IBF世界スーパー・フライ級タイトルマッチ
ジェルウィン・アンカハス対ジョナタン・ロドリゲス

  • 2021/04/23

在位4年半 アンカハスのV9戦
挑戦者はトップ戦線に急浮上の25歳

 2016年9月にIBF世界スーパー・フライ級王座を獲得してから4年半。長期政権を築いているジェルウィン・アンカハス(29=フィリピン)が同級3位にランクされるジョナタン・ロドリゲス(25=メキシコ)を相手に9度目の防衛戦に臨む。
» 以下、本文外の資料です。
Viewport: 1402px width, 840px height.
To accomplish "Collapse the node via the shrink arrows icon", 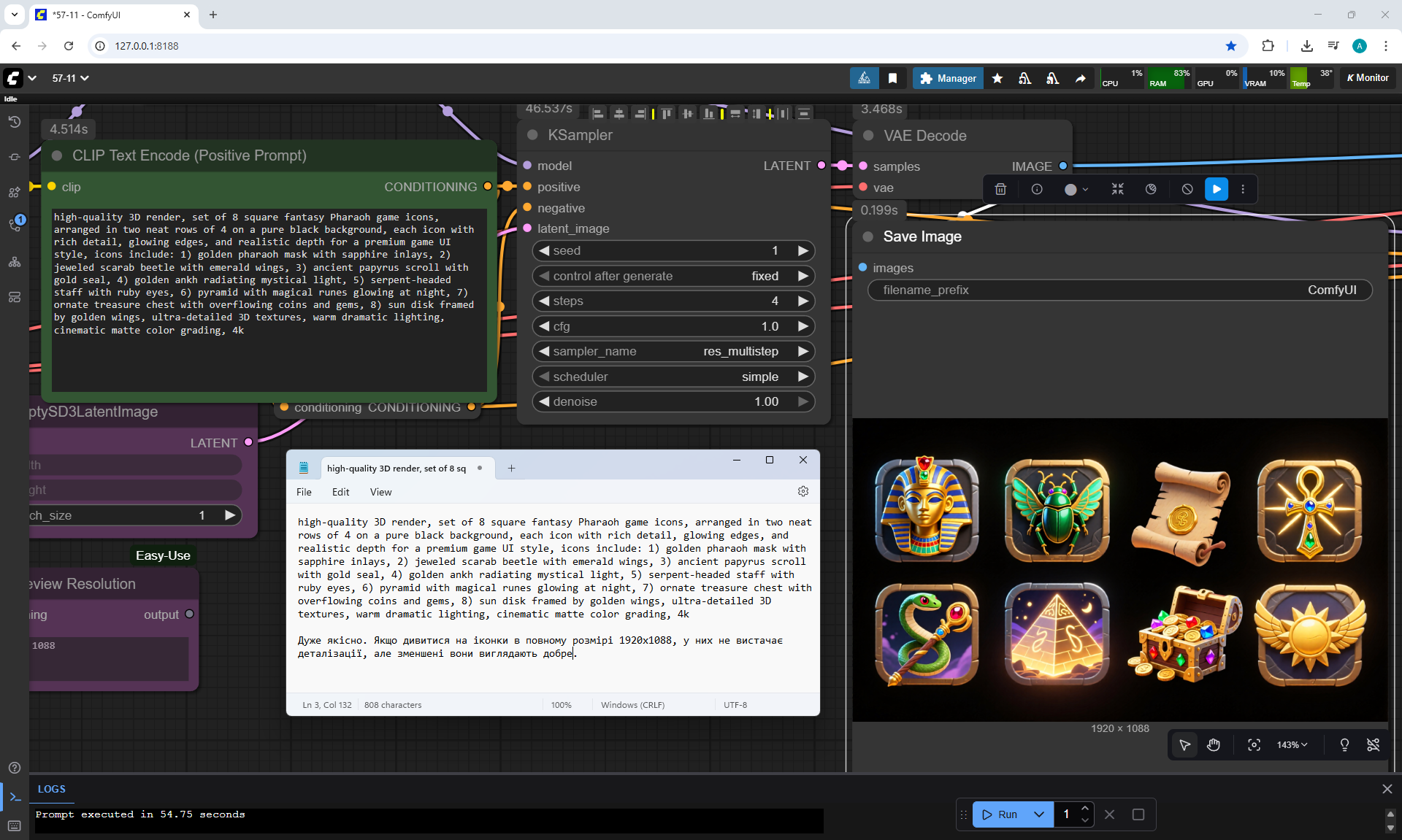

戴冠試合を含め9度の世界戦で8勝(6KO)1分の戦績を収めているサウスポーの王者が防衛のテープを伸ばすのか、それともトップ戦線に急浮上してきた新鋭が前評判を覆すのか。中身の濃い戦いが期待できそうだ。
 アンカハスは世界王座を奪った試合は自国フィリピンでの開催だったが、以後はマカオ(中国特別行政区)、ブリスベン(オーストラリア)、ベルファスト(イギリス)、コーパスクリスティ(アメリカ テキサス州)、フレズノ(アメリカ カリフォルニア州)、オークランド(アメリカ カリフォルニア州)、ストックトン(アメリカ カリフォルニア州)、プエブラ(メキシコ)と相手国か中立地で防衛戦を行ってきた。世界的なビッグネームとの対戦がない点は物足りないが、V8は価値ある記録といえる。世界6階級制覇王者のマニー・パッキャオ(フィリピン)のMPプロモーションズと契約を交わしており、2017年秋以降はトップランク社とも提携してきた。今回はPBC(プレミアム・ボクシング・チャンピオンズ)の下での初試合となる。
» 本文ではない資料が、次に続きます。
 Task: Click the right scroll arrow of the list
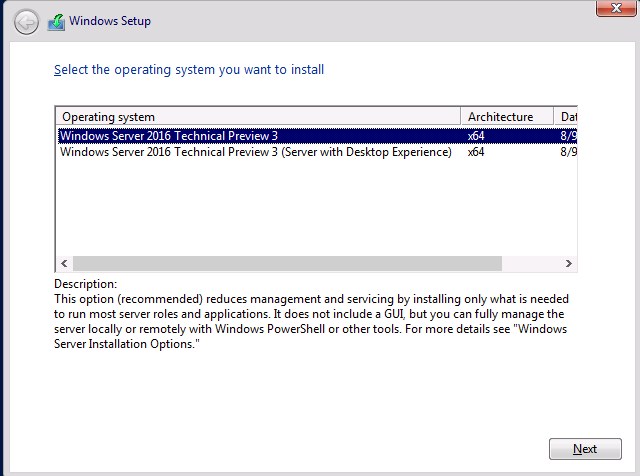click(569, 263)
 アンカハスはスピード、パワー、スタミナなど高い次元でバランスのとれた戦力を備えたサウスポーで、観戦者にも大きな刺激を与える攻撃的なタイプといえる。35戦32勝(22KO)1敗2分という戦績もみごとである。ただ、その実力に見合った評価が得られているかというと疑問だ。この階級にはローマン・ゴンサレス(ニカラグア)、ファン・フランシスコ・エストラーダ(メキシコ)、井岡一翔(Ambition)、シーサケット・ソールンビサイ(タイ)といったビッグネームが揃っており、前三者は各2度の直接対決を済ませている。しかし、現時点では井岡とアンカハスは蚊帳の外といった状況だ。アンカハスの評価が突き抜けないのは、そうした点にも原因があるといえよう。
 挑戦者のロドリゲスは2015年8月にプロデビューした25歳のホープで、これが24戦目(22勝16KO1敗)にして初の大舞台登場となる。両ガードをアゴの前に置いた安心感を与える構えからワンツー主体で攻めるボクサーファイター型で、右ストレートは伸びがある。パンチ力も見た目以上にありそうだ。ただ、経験値という点では物足りなさが残る。世界的強豪との対戦は2年前のフェリペ・オルクタ(メキシコ)と、昨年12月のフリアン・イエドラス(メキシコ)戦の2度だけなのだ。しかもオルクタはエストラーダとの無冠戦で敗れたあとの再起戦だったし、イエドラスに至っては6連敗中だった点を割り引かなければならない。メキシコ国外での初試合という点も不安要素のひとつだ。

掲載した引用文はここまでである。